O relatório reúne duas propostas apresentadas por parlamentares. Uma delas, de autoria da deputada Erika Hilton (PSOL-SP), prevê a adoção de uma jornada de quatro dias semanais, com prazo de até 360 dias para implementação. A outra, apresentada pelo deputado Reginaldo Lopes (PT-MG) ainda em 2019, sugere a redução da carga horária para 36 horas semanais, com transição gradual ao longo de uma década. Em comum, ambas estabelecem o limite de oito horas diárias de trabalho.
Paralelamente, o governo federal encaminhou ao Congresso um projeto de lei com proposta semelhante, mas por outro instrumento legislativo. O texto prevê a redução da jornada semanal máxima para 40 horas e a adoção de uma escala de cinco dias de trabalho com dois de descanso remunerado. Atualmente, a legislação permite até 44 horas semanais.
A discussão sobre os impactos e a viabilidade das mudanças será feita na comissão especial, que ainda deve ser criada por iniciativa de Hugo Mota (Republicanos - PB), presidente da Câmara. Nessa fase, o texto pode sofrer alterações e será debatido ao longo de diversas sessões antes de seguir para votação dos congressistas.
Embora não trate diretamente do mérito, o parecer de Paulo Azi incluiu recomendações. Entre elas, está a adoção de uma transição gradual para permitir a adaptação do setor produtivo. O deputado também chamou atenção para possíveis efeitos além da relação trabalhista, como impactos no financiamento da seguridade social, incluindo a Previdência.
Outro ponto levantado é a necessidade de medidas compensatórias para empresas, como a redução de encargos sobre a folha de pagamento, diante do risco de aumento nos custos com pessoal. Estudos citados no relatório indicam que uma redução da jornada de 44 para 40 horas pode elevar significativamente os gastos com trabalhadores formais. Estimativas da Confederação Nacional da Indústria (CNI) apontam impacto anual que pode chegar a centenas de bilhões de reais, com aumento percentual na folha.

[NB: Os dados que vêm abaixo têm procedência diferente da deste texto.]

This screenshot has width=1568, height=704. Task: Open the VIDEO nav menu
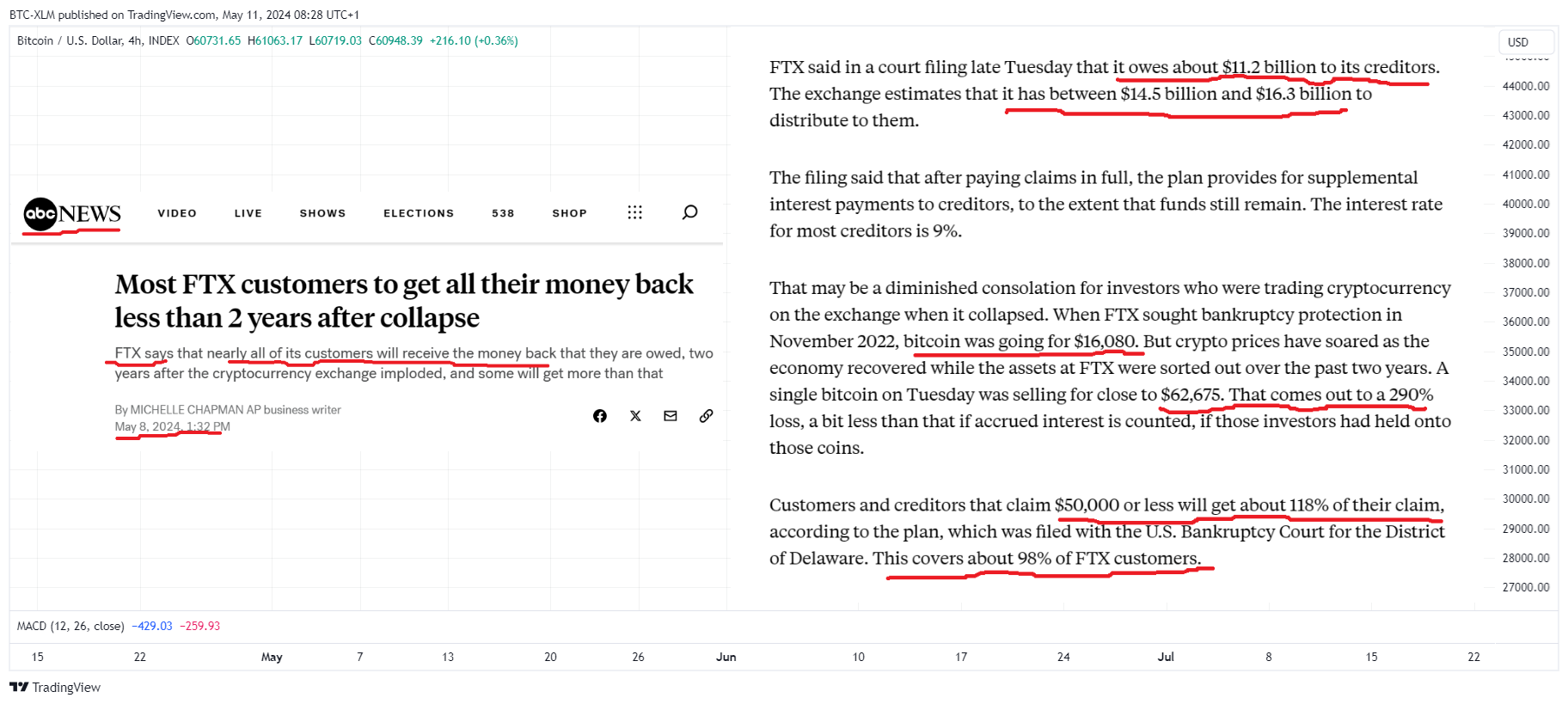click(x=177, y=213)
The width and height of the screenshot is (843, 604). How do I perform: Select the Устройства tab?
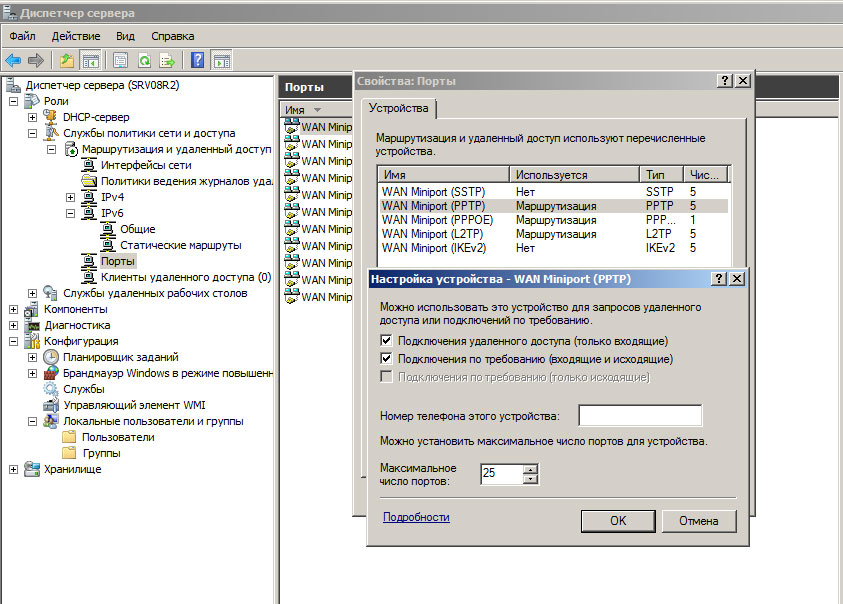399,108
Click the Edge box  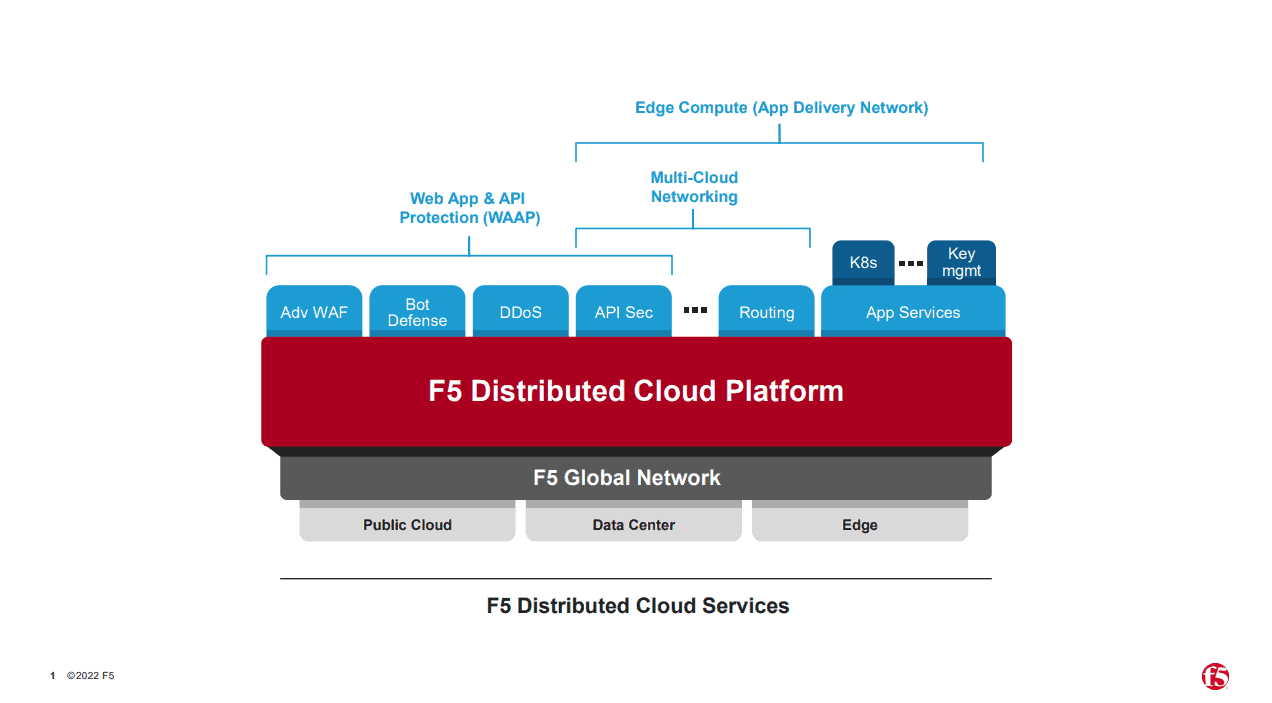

Caso avance no Congresso e seja aprovado pelas duas Casas, o texto poderá instituir um novo modelo de jornada, com redução para 36 horas semanais e possibilidade de adoção da escala 4x3 — quatro dias de trabalho e três de descanso. Após a comissão especial, a proposta ainda precisará passar pelo plenário da Câmara e, posteriormente, pelo Senado. Somente após essa tramitação completa e a promulgação é que eventuais mudanças passariam a valer.